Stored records
........

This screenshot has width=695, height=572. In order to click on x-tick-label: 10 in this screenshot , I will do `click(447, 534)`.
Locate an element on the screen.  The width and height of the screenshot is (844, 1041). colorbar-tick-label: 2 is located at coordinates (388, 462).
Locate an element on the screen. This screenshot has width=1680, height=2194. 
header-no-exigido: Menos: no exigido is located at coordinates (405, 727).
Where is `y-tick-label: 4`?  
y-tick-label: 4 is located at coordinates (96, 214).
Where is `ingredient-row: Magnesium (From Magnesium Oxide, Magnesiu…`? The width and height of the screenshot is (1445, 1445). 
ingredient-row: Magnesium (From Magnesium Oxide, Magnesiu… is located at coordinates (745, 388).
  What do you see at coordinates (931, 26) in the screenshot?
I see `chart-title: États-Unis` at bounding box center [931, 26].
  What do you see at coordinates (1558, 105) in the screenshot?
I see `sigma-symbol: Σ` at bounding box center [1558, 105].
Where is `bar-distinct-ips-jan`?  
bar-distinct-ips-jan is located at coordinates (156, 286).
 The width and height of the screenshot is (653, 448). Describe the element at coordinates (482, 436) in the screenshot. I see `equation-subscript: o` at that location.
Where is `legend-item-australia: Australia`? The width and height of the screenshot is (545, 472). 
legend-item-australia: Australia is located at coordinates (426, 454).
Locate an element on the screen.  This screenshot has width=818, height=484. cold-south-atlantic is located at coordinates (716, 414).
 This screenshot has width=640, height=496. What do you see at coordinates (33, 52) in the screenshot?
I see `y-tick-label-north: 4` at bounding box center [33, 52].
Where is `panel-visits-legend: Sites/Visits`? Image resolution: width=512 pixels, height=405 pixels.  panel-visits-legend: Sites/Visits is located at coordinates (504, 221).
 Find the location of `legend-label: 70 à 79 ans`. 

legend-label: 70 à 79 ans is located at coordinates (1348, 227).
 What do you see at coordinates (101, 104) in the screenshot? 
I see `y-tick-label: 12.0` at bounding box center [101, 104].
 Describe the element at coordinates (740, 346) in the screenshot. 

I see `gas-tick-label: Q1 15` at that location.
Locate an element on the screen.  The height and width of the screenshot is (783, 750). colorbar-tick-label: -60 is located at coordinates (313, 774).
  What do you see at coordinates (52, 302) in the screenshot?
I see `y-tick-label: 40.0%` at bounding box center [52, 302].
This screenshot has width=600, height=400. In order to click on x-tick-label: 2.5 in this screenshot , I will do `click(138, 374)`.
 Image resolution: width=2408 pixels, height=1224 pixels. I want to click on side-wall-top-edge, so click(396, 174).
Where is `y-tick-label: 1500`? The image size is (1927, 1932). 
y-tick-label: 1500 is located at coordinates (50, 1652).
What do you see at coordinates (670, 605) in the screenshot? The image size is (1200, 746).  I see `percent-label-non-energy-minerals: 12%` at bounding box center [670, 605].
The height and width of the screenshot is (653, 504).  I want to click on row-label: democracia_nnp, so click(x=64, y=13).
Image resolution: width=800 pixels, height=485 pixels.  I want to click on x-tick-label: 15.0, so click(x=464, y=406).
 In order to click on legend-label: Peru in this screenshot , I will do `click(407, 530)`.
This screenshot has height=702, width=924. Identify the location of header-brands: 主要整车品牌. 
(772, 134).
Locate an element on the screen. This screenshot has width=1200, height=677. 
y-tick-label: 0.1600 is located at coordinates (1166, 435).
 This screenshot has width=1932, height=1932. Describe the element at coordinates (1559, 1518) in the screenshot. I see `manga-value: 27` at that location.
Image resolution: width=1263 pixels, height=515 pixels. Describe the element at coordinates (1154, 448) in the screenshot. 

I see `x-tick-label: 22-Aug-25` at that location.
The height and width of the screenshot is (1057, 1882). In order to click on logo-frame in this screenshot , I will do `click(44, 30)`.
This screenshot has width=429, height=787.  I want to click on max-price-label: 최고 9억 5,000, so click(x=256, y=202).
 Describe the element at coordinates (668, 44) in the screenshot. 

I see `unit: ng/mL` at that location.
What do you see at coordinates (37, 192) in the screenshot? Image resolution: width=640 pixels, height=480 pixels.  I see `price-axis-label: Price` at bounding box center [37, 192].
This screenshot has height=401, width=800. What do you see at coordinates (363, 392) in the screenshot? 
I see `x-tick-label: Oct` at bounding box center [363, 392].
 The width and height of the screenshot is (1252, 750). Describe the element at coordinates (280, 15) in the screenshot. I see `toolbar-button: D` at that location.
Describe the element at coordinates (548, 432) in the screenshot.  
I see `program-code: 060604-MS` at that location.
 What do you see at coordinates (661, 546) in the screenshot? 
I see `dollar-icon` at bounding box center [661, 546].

........

▸ Task: Please put the lines from the line with "has width=1680, height=2194." up to and including the line with "y-tick-label: 4 is" into a two-column CSV with the columns input and output. Give one row per request, with its text and its answer each in a single quoted field and line breaks turned into spaces.

▸ Response area:
input,output
"Locate an element on the screen. This screenshot has width=1680, height=2194.","header-no-exigido: Menos: no exigido is located at coordinates (405, 727)."
"Where is `y-tick-label: 4`?","y-tick-label: 4 is located at coordinates (96, 214)."